Wednesday, August 18, 2010

I got cut off yesterday, or should I say interrupted. That's why the abrupt end. I believe I was waxing philosophical about something or other. Some kind of heartache. Something. I'm mired in all the trials and tribulations of my family, my kids, their kids, their loves, until I think I have disappeared in the depth of it all. Who am I anyway? Am I more than the reflection of them? I don't know anymore.

But it's 163 days today till retirement. Seriously, in all honesty, I do not know if I can make it. Taking a look at the numbers, including today, that's 109 work days, 54 days off. It's 23 and a half more weeks. It's one more Christmas, one more Thanksgiving, one more Remembrance Day, one more back-to-school season, one more New Years. It's one more paid week of holidays this year, and the four weeks next year. Will I make it?

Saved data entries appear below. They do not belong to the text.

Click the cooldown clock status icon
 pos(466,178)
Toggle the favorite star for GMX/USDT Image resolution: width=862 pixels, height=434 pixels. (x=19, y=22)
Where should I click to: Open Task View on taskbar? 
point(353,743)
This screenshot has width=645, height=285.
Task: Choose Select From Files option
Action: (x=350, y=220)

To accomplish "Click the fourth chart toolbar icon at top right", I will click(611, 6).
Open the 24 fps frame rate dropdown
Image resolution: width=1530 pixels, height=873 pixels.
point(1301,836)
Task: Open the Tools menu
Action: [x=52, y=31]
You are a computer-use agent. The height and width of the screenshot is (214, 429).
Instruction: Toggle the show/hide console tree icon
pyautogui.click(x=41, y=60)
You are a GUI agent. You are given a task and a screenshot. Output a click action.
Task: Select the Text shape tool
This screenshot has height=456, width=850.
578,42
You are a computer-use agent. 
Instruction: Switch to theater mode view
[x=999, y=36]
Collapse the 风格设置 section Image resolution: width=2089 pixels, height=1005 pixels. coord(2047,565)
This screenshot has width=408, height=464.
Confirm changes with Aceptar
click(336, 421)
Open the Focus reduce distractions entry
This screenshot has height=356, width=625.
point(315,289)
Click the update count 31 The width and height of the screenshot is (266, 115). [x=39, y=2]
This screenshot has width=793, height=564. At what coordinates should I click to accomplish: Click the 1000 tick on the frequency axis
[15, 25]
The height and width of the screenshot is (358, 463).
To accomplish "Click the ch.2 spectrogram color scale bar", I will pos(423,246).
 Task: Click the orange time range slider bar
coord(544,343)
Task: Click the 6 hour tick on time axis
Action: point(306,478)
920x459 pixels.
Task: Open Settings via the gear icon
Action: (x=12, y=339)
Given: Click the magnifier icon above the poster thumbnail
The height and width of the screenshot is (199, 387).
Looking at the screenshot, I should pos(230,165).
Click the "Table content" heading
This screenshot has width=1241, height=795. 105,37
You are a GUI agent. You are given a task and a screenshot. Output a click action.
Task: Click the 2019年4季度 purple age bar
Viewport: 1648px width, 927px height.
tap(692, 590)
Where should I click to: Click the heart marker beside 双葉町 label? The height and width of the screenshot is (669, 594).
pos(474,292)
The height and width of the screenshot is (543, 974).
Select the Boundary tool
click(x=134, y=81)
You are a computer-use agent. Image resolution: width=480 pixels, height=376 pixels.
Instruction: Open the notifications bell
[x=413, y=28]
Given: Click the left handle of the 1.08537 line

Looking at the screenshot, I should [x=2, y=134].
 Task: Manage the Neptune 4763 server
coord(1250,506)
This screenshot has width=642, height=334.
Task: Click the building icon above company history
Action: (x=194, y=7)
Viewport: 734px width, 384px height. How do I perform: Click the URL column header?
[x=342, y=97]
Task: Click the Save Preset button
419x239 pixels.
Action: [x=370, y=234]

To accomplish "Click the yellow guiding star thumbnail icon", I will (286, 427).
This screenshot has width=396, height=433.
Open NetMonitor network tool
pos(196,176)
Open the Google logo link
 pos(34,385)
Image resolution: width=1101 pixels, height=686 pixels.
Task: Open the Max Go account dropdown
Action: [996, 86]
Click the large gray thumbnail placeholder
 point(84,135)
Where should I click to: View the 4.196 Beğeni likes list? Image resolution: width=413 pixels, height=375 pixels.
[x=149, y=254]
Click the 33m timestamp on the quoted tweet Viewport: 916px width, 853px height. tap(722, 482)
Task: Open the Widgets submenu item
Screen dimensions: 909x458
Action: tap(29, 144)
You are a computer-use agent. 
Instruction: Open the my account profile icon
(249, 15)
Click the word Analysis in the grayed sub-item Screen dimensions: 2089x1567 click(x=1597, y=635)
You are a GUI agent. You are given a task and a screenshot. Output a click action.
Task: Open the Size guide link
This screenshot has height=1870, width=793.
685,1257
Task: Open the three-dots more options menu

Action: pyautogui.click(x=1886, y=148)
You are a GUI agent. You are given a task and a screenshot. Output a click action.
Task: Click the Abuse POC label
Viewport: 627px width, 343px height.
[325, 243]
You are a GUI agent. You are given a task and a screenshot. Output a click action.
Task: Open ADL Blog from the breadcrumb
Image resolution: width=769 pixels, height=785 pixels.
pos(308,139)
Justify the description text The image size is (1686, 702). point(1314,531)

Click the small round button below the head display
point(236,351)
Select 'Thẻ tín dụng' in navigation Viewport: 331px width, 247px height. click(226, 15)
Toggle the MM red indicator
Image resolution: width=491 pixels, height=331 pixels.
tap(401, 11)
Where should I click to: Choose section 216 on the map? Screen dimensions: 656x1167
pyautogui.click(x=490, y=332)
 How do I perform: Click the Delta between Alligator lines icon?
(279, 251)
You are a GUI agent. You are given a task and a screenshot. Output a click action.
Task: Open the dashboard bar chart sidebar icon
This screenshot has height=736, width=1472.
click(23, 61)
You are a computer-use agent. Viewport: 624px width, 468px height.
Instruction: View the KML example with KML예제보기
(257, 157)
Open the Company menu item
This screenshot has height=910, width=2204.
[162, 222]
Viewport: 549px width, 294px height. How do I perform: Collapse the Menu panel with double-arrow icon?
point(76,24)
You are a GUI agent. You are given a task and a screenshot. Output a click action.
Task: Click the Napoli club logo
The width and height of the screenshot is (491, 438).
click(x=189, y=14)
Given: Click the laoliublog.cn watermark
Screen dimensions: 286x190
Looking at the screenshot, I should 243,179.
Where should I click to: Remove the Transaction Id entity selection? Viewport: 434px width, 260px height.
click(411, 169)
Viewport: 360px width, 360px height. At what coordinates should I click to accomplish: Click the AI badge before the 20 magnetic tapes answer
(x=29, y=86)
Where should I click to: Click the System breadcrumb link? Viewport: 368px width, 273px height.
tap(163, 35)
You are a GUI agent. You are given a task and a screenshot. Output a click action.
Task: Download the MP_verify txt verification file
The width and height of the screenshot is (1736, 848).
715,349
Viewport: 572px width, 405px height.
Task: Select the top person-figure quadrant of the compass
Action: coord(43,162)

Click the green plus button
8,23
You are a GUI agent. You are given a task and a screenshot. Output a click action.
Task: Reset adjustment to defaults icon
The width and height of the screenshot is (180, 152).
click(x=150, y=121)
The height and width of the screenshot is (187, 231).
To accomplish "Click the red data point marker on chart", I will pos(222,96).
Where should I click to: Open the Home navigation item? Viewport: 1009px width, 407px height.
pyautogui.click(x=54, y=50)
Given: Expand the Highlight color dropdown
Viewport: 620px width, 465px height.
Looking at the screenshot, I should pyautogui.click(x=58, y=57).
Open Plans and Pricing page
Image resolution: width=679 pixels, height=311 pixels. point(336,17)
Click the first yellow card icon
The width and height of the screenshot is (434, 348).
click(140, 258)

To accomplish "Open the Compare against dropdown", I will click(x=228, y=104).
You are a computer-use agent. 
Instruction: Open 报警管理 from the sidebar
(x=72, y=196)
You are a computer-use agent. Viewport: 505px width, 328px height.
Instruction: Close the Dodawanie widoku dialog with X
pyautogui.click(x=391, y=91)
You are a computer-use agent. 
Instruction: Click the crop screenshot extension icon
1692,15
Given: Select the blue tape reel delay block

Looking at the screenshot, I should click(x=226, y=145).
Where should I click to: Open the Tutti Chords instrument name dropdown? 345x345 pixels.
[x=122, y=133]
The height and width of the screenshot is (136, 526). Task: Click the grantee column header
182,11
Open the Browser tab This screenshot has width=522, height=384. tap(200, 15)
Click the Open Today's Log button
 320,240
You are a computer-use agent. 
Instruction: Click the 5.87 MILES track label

Doctors appointment tomorrow, seeing Dr. Black again. Will I make it? Maybe he can say...

Tuesday, August 17, 2010

I think maybe heartache can kill you. My girl Asia is having the summer of a lifetime. She's living with a close girlfriend, her long lost love has come back from across the water, she's got her first job, she's staying out late with friends and sleeping half the day away and just having a great old time. But she is leaving heartache and pain and depression and sadness and a devastated grandmother in her wake. At 16, a girl needs to be at home. She needs to WANT to be at home. She needs to WANT to be with her sisters, and to kid around with her Dad, to fight with her mother and play with her dog. She has to keep a messy bedroom, spend hours on the phone, fight over whose turn it is to do dishes, and to find creative ways to get out of doing homework. A 16-year-old girl should have a paycheque from her first job, and it should go toward a bit of savings, absolutely, but mostly it should be spent on movies and funky jewelry and designer jeans and uncomfortable shoes. It should not have to be spent on rent, or her own school fees, on her own sanitary supplies and shampoo. If this 16-year-old girl knew what was good for her, she'd go home. She'd stay at home. But she's breaking my heart.